An equally magical phrase is "the people." This has been the poaching ground for political sycophants and shysters for a long, long time. As a boy in the U.S.A., I was thrilled at mention of Lincoln's "Government of the people . . . " etc. But like most children (and adults), I was unaware that it didn't mean a thing. That government is a human institution is understood; most certainly it is not of the horses, of the cattle, or of the sheep. Otherwise the apings of Lincoln's utterance have no real meaning.

GOOD GOVERNMENT

"Good government" has become something of a successor to the "people." And it seems to "pack 'em in." Only recently, in Winnipeg, a 90-year-old British subject staggered three blocks to his poll to vote for good government. Before our becoming drunk with this phrase it might be well to find out what today's good government implies. The best are those which govern most, not least, as Jefferson would have liked them. Modern governments have one paramount purpose — to see that capital functions. To accomplish this duty they must make certain that working people work. Most workers live out their lives under the illusion that governments exist to serve them. It is precisely the opposite — they are here to make you serve, and that is exactly what a "good" government does. It must ensure that wealth producers surrender up surplus values, that they receive less than they produce. Further, a government, must make certain that there is a market for the capitalist owners of surplus wealth, a place to unload the loot, even to the providing of a war in which surplus wealth and a surplus of wealth producers are consumed.

FALLOUT SHELTERS

Most recent in catch-phrasing is "fallout shelters." And since there appears to be no record of these "shelters" sheltering anyone from nuclear fallout, a few of the shelterless are beginning to suspect the happy havens may not have been intended for that purpose and are merely another name for war propaganda, at its best, since it is visual and well calculated to convince potential recruits that World War III in the schedule is not only inevitable, but actually around the next corner. An odor is beginning to fall off these fallout shelters. Even the most innocent might scent something "putrid in Peru" since it has been well publicized that one of those beautiful bigger bombs would blow a hole 200 feet into the earth and reduce to rubble and bury everything in the nature of a "shelter" for many miles around. Fallout shelters, I fear would become as flowers that bloom in springtime only to fade in the fall!
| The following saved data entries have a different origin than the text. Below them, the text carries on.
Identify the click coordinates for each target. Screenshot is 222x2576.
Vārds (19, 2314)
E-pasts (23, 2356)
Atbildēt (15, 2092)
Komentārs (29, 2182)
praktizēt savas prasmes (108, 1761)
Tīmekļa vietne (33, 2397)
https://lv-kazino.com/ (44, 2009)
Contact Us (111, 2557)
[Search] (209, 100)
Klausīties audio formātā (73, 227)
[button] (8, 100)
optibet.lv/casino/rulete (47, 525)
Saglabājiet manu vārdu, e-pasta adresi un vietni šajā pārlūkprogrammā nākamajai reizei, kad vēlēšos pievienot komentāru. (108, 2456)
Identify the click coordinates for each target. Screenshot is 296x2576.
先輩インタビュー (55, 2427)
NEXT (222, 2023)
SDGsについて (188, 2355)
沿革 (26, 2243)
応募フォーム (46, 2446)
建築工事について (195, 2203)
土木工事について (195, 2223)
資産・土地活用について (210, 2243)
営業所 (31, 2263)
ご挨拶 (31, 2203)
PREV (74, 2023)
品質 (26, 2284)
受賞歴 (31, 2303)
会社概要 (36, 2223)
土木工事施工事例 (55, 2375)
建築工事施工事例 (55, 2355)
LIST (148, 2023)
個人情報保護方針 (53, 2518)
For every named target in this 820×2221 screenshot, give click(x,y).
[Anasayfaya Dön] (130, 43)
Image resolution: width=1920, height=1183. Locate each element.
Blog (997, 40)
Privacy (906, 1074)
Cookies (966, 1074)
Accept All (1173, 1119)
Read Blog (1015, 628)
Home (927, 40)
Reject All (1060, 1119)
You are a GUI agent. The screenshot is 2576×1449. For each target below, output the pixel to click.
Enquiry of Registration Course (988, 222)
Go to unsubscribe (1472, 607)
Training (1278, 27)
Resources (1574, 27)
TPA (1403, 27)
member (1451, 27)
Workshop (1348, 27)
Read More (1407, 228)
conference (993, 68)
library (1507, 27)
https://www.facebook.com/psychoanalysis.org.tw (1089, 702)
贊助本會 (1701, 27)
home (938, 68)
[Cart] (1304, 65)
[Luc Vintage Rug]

Yes, catch-phrases are generally contradictory and, for the most part, meaningless. Furthermore, they usually serve the interests of the capitalist class which can only mean that their "good usage" is against the interest of the working class. There is reason to believe, however, that in both "Free" and "Communist" worlds an epidemic of intelligence is in the making. As it spreads, the emptiness of catchwords will become apparent to greater numbers of workers and class society will be ushered out of existence.